Records provided >>
+++++

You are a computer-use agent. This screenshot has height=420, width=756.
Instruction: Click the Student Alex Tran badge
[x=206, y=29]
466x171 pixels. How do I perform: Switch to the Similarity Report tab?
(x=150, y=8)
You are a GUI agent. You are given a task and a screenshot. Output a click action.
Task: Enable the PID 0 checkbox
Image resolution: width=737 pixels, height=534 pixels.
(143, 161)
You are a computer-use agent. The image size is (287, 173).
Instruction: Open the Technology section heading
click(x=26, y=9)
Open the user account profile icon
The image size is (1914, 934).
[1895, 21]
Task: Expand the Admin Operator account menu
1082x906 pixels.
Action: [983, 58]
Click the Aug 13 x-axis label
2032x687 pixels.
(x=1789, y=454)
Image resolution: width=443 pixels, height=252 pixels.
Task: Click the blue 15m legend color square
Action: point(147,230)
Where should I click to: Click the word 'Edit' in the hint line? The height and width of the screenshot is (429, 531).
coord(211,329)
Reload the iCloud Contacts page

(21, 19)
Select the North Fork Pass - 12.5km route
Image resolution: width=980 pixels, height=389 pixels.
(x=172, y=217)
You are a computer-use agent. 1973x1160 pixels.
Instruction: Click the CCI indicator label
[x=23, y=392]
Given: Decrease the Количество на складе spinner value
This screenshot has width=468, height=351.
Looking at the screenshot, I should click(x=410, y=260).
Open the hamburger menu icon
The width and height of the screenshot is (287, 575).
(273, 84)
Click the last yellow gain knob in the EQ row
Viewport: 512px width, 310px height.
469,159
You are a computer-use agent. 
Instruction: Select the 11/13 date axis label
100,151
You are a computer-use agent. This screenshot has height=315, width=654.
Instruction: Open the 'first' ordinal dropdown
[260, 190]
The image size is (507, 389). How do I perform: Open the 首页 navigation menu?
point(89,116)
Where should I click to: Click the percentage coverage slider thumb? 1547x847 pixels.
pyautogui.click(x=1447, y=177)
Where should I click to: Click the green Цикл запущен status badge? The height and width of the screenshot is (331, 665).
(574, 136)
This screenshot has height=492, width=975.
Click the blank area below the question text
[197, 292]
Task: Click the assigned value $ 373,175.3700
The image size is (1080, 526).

+++++

Work to be completed >> Write out every line of the records above as a numbered list, skipping any blank lines.

Exercise output >>
1. You are a computer-use agent. This screenshot has height=420, width=756.
2. Instruction: Click the Student Alex Tran badge
3. [x=206, y=29]
4. 466x171 pixels. How do I perform: Switch to the Similarity Report tab?
5. (x=150, y=8)
6. You are a GUI agent. You are given a task and a screenshot. Output a click action.
7. Task: Enable the PID 0 checkbox
8. Image resolution: width=737 pixels, height=534 pixels.
9. (143, 161)
10. You are a computer-use agent. The image size is (287, 173).
11. Instruction: Open the Technology section heading
12. click(x=26, y=9)
13. Open the user account profile icon
14. The image size is (1914, 934).
15. [1895, 21]
16. Task: Expand the Admin Operator account menu
17. 1082x906 pixels.
18. Action: [983, 58]
19. Click the Aug 13 x-axis label
20. 2032x687 pixels.
21. (x=1789, y=454)
22. Image resolution: width=443 pixels, height=252 pixels.
23. Task: Click the blue 15m legend color square
24. Action: point(147,230)
25. Where should I click to: Click the word 'Edit' in the hint line? The height and width of the screenshot is (429, 531).
26. coord(211,329)
27. Reload the iCloud Contacts page
28. (21, 19)
29. Select the North Fork Pass - 12.5km route
30. Image resolution: width=980 pixels, height=389 pixels.
31. (x=172, y=217)
32. You are a computer-use agent. 1973x1160 pixels.
33. Instruction: Click the CCI indicator label
34. [x=23, y=392]
35. Given: Decrease the Количество на складе spinner value
36. This screenshot has width=468, height=351.
37. Looking at the screenshot, I should click(x=410, y=260).
38. Open the hamburger menu icon
39. The width and height of the screenshot is (287, 575).
40. (273, 84)
41. Click the last yellow gain knob in the EQ row
42. Viewport: 512px width, 310px height.
43. 469,159
44. You are a computer-use agent. 
45. Instruction: Select the 11/13 date axis label
46. 100,151
47. You are a computer-use agent. This screenshot has height=315, width=654.
48. Instruction: Open the 'first' ordinal dropdown
49. [260, 190]
50. The image size is (507, 389). How do I perform: Open the 首页 navigation menu?
51. point(89,116)
52. Where should I click to: Click the percentage coverage slider thumb? 1547x847 pixels.
53. pyautogui.click(x=1447, y=177)
54. Where should I click to: Click the green Цикл запущен status badge? The height and width of the screenshot is (331, 665).
55. (574, 136)
56. This screenshot has height=492, width=975.
57. Click the blank area below the question text
58. [197, 292]
59. Task: Click the assigned value $ 373,175.3700
60. The image size is (1080, 526).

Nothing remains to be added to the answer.